Saturday, December 15, 2007

11:06 PM Jacob: 3.0 and 3/5 have lots of things that make good sense-- but they still sometimes violate my old intuitions, and I find it easier to remember rules learned when I was 13 than rules that make sense.
11:10 PM me: Yeah, at first I questioned some of what was being given up by simplifying things like different classes going up at different xp rates, etc. But a lot of it is really good: many fewer tables, more careful balancing (hopefully) between classes, and stocking the complexity in the DM's xp calculations, rather than on the player's sheets.
11:13 PM One notion I had was that a campaign could toddle along for a while, and then go through a wormhole to some mysterious land where everything works just a little differently. Eventually the players figure out that everything's working according to ye olde AD&D rules (or something), and you can feel the difference, if any.
11:14 PM Jacob: Order of the Stick's very first strip had the characters experience the 3.0/ 3.5 transition.
11:15 PM but I like it as a mystery for the players to solve, too.
makes it all quite meta
11:16 PM one of the big problems with a good-rules, good-mechanics RPG is that there' s never real mystery about the way magic works
me: Yeah, I thought OOTS was cute, but it's a pretty slight change really.
Hm.

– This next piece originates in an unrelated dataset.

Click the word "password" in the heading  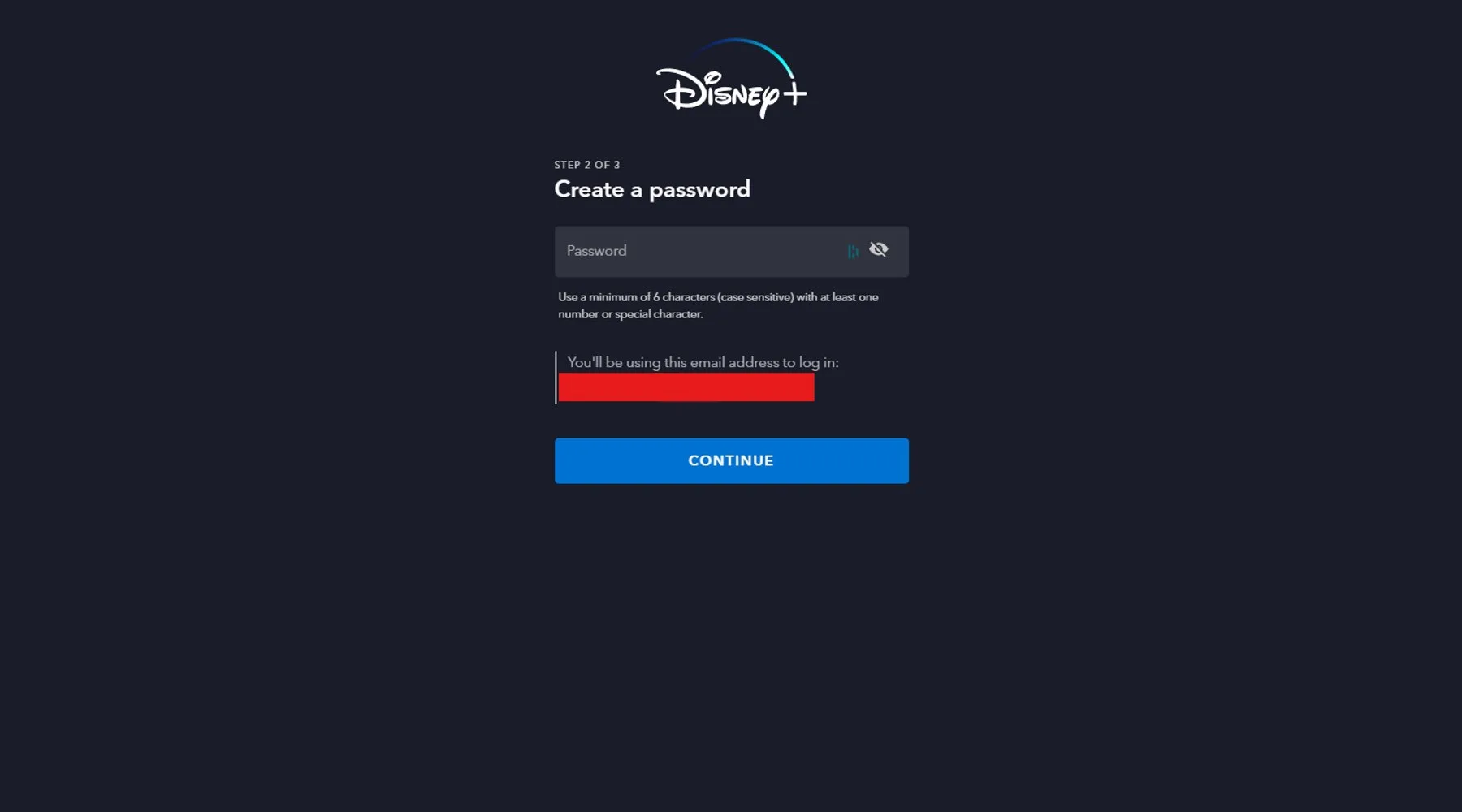pyautogui.click(x=699, y=190)
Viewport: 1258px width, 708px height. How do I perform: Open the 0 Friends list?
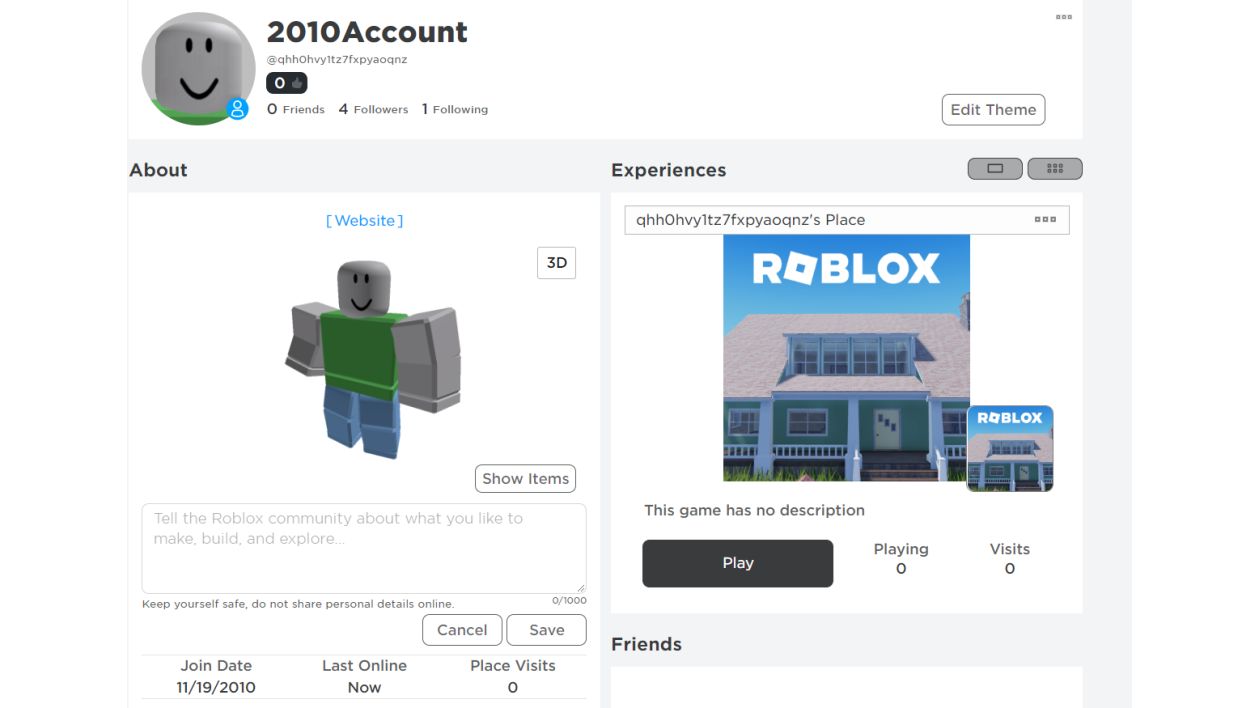tap(296, 109)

Whaddaya mean, precisely?
11:17 PM Jacob: have you read the damn Robert Jordan novels?
me: No, and I can't say I feel the worse for it, since they seem to cause y'all so much pain. :)
11:18 PM I've been burnt by Terry Goodkind, too, btw, but it's not his fault.
Jacob: hah
and I haven't read him. But generally...
11:19 PM Tolkien aside, because we don't meet the Wizards until they already know everything...
in magic-intensive fantasy literature, since magic screws with the rules of the universe, there's a struggle to learn what it can do and what it can't.
Early Tim Hunter.
11:20 PM or in a different way Earthsea
me: For God's sake, man, why aren't you posting stuff like this and your response to my book comments up on Trollkien, and keeping my vanity blog alive for me!? :)
11:21 PM Jacob: hee. gmail saves the chat; we could just copy and paste
me: Oh, don't think I won't.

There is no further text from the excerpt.